[Saved entries]
——————————

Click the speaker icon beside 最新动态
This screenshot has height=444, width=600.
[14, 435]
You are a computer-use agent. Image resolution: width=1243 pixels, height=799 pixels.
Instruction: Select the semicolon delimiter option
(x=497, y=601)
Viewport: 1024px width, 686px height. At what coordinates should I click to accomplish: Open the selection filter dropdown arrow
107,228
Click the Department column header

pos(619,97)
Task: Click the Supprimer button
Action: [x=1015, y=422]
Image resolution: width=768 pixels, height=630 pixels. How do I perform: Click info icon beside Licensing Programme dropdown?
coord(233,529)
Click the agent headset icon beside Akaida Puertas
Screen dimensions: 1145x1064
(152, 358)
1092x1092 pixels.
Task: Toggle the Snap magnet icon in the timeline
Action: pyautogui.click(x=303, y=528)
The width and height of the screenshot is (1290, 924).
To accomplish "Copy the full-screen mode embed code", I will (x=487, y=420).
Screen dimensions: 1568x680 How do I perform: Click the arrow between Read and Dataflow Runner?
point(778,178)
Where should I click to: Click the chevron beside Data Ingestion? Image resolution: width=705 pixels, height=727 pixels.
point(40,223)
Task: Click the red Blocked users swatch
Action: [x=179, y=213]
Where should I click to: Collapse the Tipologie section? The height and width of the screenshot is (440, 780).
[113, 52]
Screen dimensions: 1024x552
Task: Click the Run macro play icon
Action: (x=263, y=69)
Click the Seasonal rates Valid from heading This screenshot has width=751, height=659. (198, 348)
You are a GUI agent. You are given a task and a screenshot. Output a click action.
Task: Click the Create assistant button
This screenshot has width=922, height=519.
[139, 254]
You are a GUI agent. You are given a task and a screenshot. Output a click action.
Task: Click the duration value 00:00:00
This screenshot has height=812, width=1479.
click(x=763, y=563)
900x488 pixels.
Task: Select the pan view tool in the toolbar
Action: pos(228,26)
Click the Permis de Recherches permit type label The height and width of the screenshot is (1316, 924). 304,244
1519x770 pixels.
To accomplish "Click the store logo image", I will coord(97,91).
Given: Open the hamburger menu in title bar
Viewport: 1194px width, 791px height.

——————————

# INSTRUCTIONS TO FOLLOW
Beginning with the line that holds "Given: Open the hamburger menu in title bar", copy the entries exactly to their last line, and leave out every earlier line.

# RESPONSE AREA
Given: Open the hamburger menu in title bar
Viewport: 1194px width, 791px height.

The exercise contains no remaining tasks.